**Work request:**
Output the listing exactly, leaving out no line.

---

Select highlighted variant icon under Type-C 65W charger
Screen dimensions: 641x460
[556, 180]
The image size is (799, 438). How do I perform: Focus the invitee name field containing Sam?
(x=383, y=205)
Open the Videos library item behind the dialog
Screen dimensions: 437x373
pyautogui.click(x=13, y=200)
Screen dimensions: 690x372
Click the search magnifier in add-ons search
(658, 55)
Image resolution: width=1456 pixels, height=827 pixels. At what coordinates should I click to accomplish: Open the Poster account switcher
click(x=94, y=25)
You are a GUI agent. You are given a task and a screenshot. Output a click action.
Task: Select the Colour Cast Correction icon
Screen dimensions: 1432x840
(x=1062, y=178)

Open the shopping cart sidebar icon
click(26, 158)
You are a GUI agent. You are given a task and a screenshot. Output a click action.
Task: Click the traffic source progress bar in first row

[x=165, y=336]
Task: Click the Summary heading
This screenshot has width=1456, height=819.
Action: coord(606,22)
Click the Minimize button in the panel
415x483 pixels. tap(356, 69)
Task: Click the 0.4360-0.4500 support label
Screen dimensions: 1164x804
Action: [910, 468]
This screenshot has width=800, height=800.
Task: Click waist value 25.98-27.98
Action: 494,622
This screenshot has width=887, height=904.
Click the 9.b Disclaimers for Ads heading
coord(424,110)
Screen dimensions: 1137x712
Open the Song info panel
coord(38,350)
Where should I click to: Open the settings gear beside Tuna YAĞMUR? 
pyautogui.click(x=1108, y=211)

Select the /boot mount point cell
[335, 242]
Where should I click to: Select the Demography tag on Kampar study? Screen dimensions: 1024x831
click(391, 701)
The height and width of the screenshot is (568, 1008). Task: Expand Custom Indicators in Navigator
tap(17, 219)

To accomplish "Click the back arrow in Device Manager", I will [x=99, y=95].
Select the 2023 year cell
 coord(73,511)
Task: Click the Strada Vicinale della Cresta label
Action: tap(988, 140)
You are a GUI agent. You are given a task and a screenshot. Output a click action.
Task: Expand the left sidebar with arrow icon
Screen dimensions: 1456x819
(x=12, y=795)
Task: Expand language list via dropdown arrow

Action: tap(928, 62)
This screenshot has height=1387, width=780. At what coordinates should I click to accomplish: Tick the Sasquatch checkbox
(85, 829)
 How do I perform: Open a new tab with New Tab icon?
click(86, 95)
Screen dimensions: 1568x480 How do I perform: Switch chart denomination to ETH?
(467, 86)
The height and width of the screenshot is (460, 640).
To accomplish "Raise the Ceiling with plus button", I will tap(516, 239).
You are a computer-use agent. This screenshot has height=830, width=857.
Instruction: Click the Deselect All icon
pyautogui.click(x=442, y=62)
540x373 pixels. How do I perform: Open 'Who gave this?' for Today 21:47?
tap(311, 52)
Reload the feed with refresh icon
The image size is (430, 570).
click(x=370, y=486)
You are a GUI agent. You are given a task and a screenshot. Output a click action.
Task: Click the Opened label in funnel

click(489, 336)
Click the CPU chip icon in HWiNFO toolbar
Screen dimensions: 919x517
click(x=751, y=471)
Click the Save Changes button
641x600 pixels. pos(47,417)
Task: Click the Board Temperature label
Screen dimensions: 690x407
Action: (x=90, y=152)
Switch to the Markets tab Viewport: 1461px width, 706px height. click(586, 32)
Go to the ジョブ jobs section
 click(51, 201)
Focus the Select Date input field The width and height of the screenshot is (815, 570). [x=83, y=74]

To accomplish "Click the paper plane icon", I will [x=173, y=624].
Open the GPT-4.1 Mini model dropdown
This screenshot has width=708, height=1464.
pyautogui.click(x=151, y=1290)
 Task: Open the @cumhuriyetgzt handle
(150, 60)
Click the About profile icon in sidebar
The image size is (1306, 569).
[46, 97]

---

**Result:**
Select highlighted variant icon under Type-C 65W charger
Screen dimensions: 641x460
[556, 180]
The image size is (799, 438). How do I perform: Focus the invitee name field containing Sam?
(x=383, y=205)
Open the Videos library item behind the dialog
Screen dimensions: 437x373
pyautogui.click(x=13, y=200)
Screen dimensions: 690x372
Click the search magnifier in add-ons search
(658, 55)
Image resolution: width=1456 pixels, height=827 pixels. At what coordinates should I click to accomplish: Open the Poster account switcher
click(x=94, y=25)
You are a GUI agent. You are given a task and a screenshot. Output a click action.
Task: Select the Colour Cast Correction icon
Screen dimensions: 1432x840
(x=1062, y=178)

Open the shopping cart sidebar icon
click(26, 158)
You are a GUI agent. You are given a task and a screenshot. Output a click action.
Task: Click the traffic source progress bar in first row

[x=165, y=336]
Task: Click the Summary heading
This screenshot has width=1456, height=819.
Action: coord(606,22)
Click the Minimize button in the panel
415x483 pixels. tap(356, 69)
Task: Click the 0.4360-0.4500 support label
Screen dimensions: 1164x804
Action: [910, 468]
This screenshot has width=800, height=800.
Task: Click waist value 25.98-27.98
Action: 494,622
This screenshot has width=887, height=904.
Click the 9.b Disclaimers for Ads heading
coord(424,110)
Screen dimensions: 1137x712
Open the Song info panel
coord(38,350)
Where should I click to: Open the settings gear beside Tuna YAĞMUR? 
pyautogui.click(x=1108, y=211)

Select the /boot mount point cell
[335, 242]
Where should I click to: Select the Demography tag on Kampar study? Screen dimensions: 1024x831
click(391, 701)
The height and width of the screenshot is (568, 1008). Task: Expand Custom Indicators in Navigator
tap(17, 219)

To accomplish "Click the back arrow in Device Manager", I will [x=99, y=95].
Select the 2023 year cell
 coord(73,511)
Task: Click the Strada Vicinale della Cresta label
Action: tap(988, 140)
You are a GUI agent. You are given a task and a screenshot. Output a click action.
Task: Expand the left sidebar with arrow icon
Screen dimensions: 1456x819
(x=12, y=795)
Task: Expand language list via dropdown arrow

Action: tap(928, 62)
This screenshot has height=1387, width=780. At what coordinates should I click to accomplish: Tick the Sasquatch checkbox
(85, 829)
 How do I perform: Open a new tab with New Tab icon?
click(86, 95)
Screen dimensions: 1568x480 How do I perform: Switch chart denomination to ETH?
(467, 86)
The height and width of the screenshot is (460, 640).
To accomplish "Raise the Ceiling with plus button", I will tap(516, 239).
You are a computer-use agent. This screenshot has height=830, width=857.
Instruction: Click the Deselect All icon
pyautogui.click(x=442, y=62)
540x373 pixels. How do I perform: Open 'Who gave this?' for Today 21:47?
tap(311, 52)
Reload the feed with refresh icon
The image size is (430, 570).
click(x=370, y=486)
You are a GUI agent. You are given a task and a screenshot. Output a click action.
Task: Click the Opened label in funnel

click(489, 336)
Click the CPU chip icon in HWiNFO toolbar
Screen dimensions: 919x517
click(x=751, y=471)
Click the Save Changes button
641x600 pixels. pos(47,417)
Task: Click the Board Temperature label
Screen dimensions: 690x407
Action: (x=90, y=152)
Switch to the Markets tab Viewport: 1461px width, 706px height. click(586, 32)
Go to the ジョブ jobs section
 click(51, 201)
Focus the Select Date input field The width and height of the screenshot is (815, 570). [x=83, y=74]

To accomplish "Click the paper plane icon", I will [x=173, y=624].
Open the GPT-4.1 Mini model dropdown
This screenshot has width=708, height=1464.
pyautogui.click(x=151, y=1290)
 Task: Open the @cumhuriyetgzt handle
(150, 60)
Click the About profile icon in sidebar
The image size is (1306, 569).
[46, 97]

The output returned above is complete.